Romo Benny Susetyo dari Konferensi Waligereja Indonesia dalam diskusi di Centre for Dialogue and Cooperation among Civilization (CDCC) di Jakarta baru-baru ini mengungkapkan, organisasi keagamaan berpotensi besar ikut mendorong upaya pemberantasan korupsi di Indonesia, karena mereka punya pengaruh besar di masyarakat.

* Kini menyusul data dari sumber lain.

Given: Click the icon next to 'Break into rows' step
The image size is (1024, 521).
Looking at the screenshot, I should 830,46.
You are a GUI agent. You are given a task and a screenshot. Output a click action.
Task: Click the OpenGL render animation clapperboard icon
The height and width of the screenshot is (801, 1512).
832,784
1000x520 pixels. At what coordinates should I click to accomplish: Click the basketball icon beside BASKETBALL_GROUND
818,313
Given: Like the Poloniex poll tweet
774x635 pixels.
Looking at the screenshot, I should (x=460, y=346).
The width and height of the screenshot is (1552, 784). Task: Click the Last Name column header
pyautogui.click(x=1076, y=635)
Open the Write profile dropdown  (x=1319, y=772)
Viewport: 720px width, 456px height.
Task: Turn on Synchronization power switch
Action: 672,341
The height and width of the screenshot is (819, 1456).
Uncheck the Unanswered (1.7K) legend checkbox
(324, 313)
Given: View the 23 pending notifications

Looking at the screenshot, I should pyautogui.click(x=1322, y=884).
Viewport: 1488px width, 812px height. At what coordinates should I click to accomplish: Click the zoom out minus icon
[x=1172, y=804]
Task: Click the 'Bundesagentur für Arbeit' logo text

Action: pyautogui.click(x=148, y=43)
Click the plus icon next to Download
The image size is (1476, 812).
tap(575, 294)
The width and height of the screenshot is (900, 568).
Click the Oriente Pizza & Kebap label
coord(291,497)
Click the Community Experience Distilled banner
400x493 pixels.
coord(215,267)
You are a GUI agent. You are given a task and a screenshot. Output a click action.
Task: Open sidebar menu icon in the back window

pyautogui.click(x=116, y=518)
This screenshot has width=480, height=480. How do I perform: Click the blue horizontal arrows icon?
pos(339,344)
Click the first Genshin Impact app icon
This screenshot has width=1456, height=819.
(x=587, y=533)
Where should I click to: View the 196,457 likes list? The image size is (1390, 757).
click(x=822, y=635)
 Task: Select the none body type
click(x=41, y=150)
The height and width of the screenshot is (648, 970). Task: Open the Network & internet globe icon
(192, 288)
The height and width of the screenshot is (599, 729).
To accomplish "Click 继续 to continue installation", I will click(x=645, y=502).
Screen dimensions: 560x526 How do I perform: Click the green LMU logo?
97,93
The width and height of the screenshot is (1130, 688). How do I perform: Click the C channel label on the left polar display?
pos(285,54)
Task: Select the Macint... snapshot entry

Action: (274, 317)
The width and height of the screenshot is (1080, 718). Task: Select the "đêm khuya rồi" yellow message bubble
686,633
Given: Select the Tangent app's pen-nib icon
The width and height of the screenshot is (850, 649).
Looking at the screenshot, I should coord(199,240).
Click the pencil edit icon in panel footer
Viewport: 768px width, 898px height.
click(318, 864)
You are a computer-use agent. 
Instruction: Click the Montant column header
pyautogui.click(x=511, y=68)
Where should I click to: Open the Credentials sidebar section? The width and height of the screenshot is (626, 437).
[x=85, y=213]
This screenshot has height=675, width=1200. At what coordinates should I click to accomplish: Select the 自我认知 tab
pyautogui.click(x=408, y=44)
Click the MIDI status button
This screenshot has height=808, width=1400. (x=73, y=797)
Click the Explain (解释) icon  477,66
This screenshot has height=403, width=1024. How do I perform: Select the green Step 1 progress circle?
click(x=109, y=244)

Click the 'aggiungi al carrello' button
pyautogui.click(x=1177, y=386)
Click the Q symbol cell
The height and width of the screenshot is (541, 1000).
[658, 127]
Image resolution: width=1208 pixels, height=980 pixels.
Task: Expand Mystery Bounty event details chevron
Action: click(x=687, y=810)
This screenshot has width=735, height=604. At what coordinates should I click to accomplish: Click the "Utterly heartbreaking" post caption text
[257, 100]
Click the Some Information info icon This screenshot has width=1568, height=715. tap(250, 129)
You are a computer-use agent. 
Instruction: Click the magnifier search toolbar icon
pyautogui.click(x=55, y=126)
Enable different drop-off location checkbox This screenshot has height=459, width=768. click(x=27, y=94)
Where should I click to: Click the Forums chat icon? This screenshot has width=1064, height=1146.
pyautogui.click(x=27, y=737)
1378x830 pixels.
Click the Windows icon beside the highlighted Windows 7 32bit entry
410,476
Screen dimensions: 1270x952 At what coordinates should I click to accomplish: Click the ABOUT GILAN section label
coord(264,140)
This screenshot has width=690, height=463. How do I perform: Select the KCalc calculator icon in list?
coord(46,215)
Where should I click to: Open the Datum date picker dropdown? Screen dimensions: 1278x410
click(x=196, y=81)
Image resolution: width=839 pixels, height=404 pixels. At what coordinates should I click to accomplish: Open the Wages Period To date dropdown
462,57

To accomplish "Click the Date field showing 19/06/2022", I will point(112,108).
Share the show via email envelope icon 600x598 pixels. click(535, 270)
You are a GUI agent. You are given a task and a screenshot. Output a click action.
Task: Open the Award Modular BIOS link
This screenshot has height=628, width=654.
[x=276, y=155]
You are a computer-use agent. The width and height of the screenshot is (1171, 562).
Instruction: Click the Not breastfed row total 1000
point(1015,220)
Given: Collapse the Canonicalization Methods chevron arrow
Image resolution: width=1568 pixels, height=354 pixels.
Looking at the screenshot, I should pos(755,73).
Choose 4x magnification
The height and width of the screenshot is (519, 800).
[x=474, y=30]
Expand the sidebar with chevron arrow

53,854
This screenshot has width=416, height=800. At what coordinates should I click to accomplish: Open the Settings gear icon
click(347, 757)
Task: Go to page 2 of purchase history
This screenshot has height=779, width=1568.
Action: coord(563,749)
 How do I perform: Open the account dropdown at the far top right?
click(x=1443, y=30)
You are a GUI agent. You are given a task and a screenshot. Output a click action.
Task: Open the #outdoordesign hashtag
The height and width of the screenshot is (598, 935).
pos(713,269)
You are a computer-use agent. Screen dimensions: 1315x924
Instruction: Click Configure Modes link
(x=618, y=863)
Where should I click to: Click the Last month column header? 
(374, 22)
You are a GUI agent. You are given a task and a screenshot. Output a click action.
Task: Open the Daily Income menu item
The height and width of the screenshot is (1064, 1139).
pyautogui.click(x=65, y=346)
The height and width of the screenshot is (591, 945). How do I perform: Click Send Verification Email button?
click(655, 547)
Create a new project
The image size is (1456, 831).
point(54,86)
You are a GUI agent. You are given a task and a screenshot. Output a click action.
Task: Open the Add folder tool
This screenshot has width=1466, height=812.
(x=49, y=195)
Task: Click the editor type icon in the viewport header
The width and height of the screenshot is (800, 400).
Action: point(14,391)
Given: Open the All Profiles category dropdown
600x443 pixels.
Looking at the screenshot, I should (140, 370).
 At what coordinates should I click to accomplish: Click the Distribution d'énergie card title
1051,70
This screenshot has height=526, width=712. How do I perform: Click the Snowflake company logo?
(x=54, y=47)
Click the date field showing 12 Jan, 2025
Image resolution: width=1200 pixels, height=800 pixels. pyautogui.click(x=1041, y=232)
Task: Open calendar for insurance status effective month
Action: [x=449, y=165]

Potensi itu hanya akan terwujud jika lembaga keagamaan mampu menjaga integritas dan kemandiriannya terhadap kekuasaan. Sayangnya potensi itu selama ini justru tenggelam karena organisasi keagamaan justru ikut larut dalam hiruk-pikuk kekuasaan, sehingga mereka justru menjadi bagian dalam permasalahan korupsi. Tepat pendapat Djohan Effendi yang menyebutkan ada kegagalan agama dalam hal korupsi ini. Budayawan dan agamawan Emha Ainun Najib pun menyebut, bangsa ini begitu ahli dalam menghancurkan dirinya sendiri lewat korupsi.
Sementara itu, Prof Dr Komaruddin Hidayat menyesalkan berbagai modus operandi untuk melegitimasi tindakan korup dengan membungkusnya lewat kemasan agama. Yang paling disesalkan adalah adanya upaya pemutihan atau penyucian dosa dengan perilaku keagamaan. Dengan pergi haji atau ziarah di makam Yesus di Yerusalem, dengan mendirikan tempat ibadah atau menyantuni anak yatim lewat uang korupsi, seolah tindakan korup bakal mendapat ampunan Tuhan. Kalau fenomena pemutihan ini benar, berarti semakin menunjukkan betapa kebobrokan moral di negeri ini sungguh kian akut.